┏━━

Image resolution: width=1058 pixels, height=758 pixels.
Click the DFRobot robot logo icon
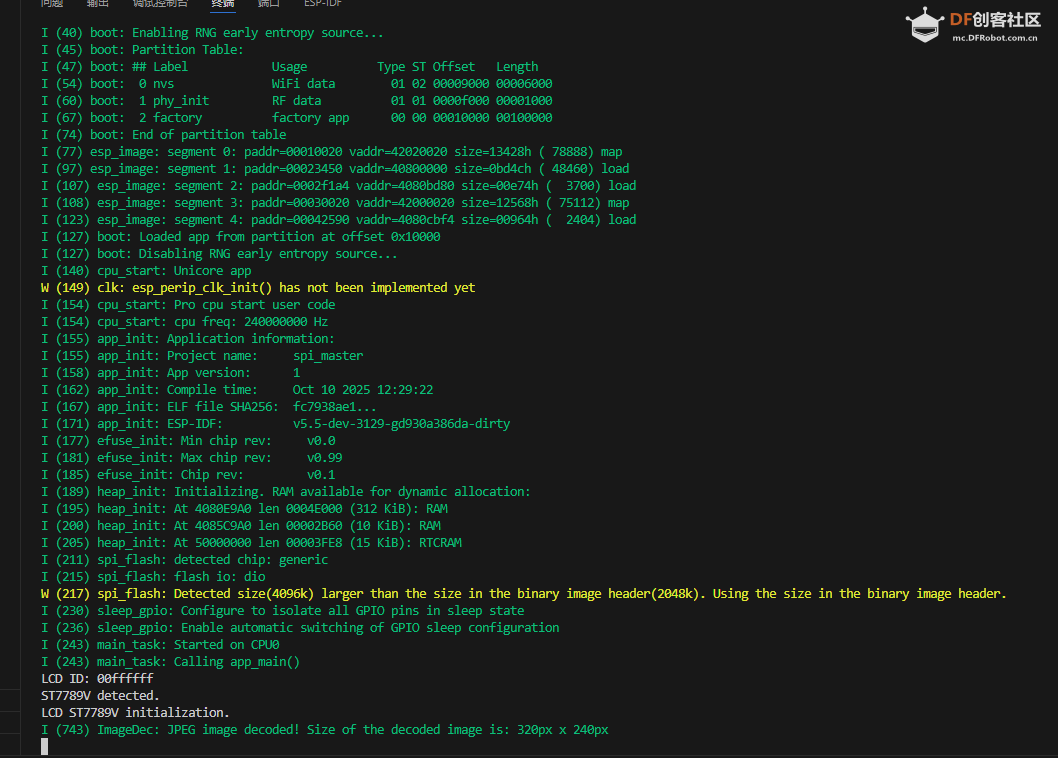coord(926,26)
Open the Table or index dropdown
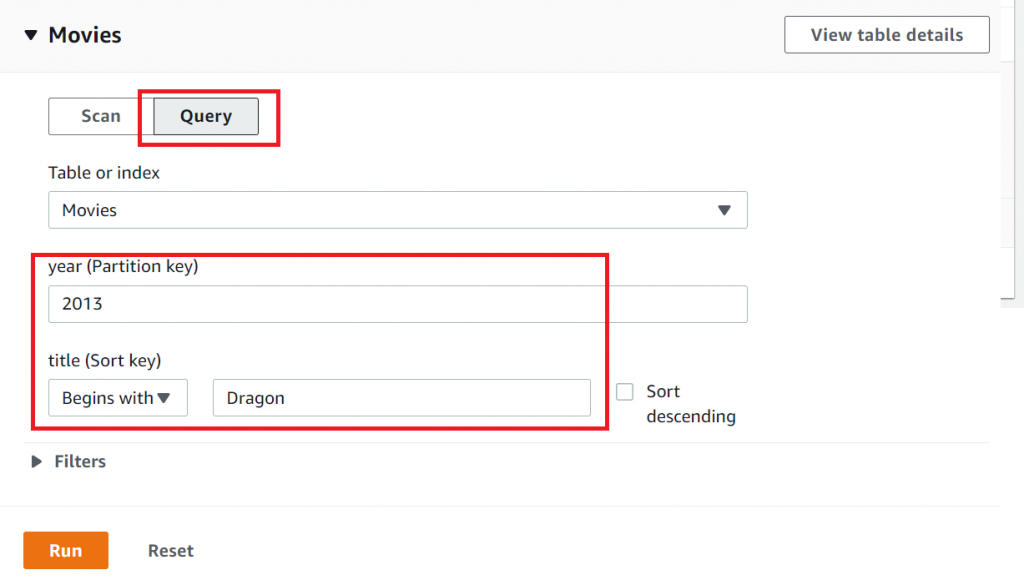 [397, 210]
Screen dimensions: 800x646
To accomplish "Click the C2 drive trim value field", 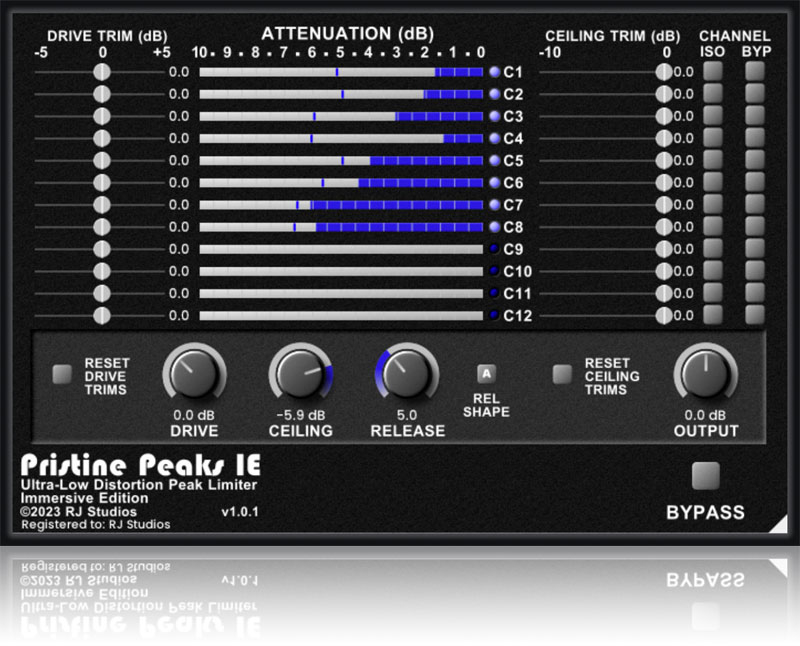I will pyautogui.click(x=178, y=94).
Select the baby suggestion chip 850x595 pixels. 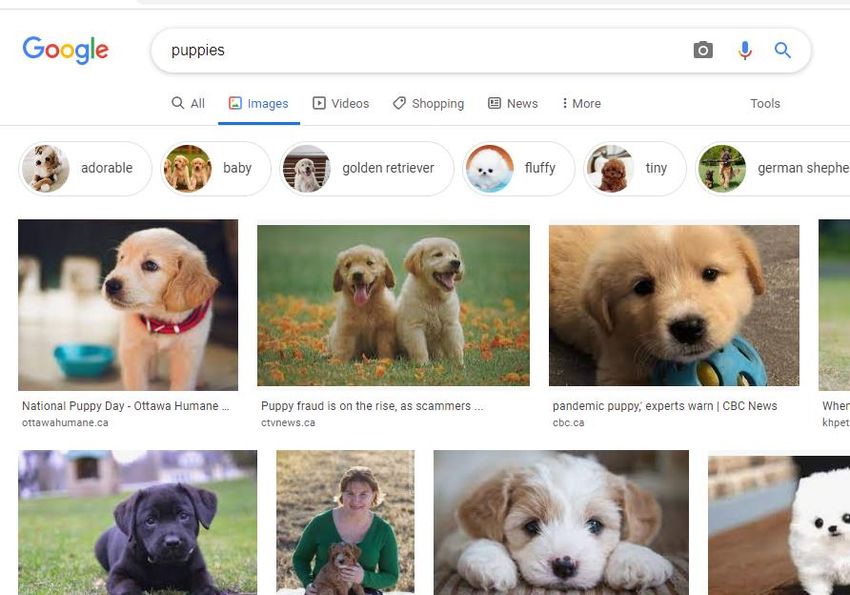(x=215, y=169)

┗━━

[Try it]
Write out exactly the lines that run from the top of the listing above to the line containing "Screen dimensions: 800x646", both ends included. Omit every picture.

[Answer space]
Image resolution: width=1058 pixels, height=758 pixels.
Click the DFRobot robot logo icon
coord(926,26)
Open the Table or index dropdown
 [397, 210]
Screen dimensions: 800x646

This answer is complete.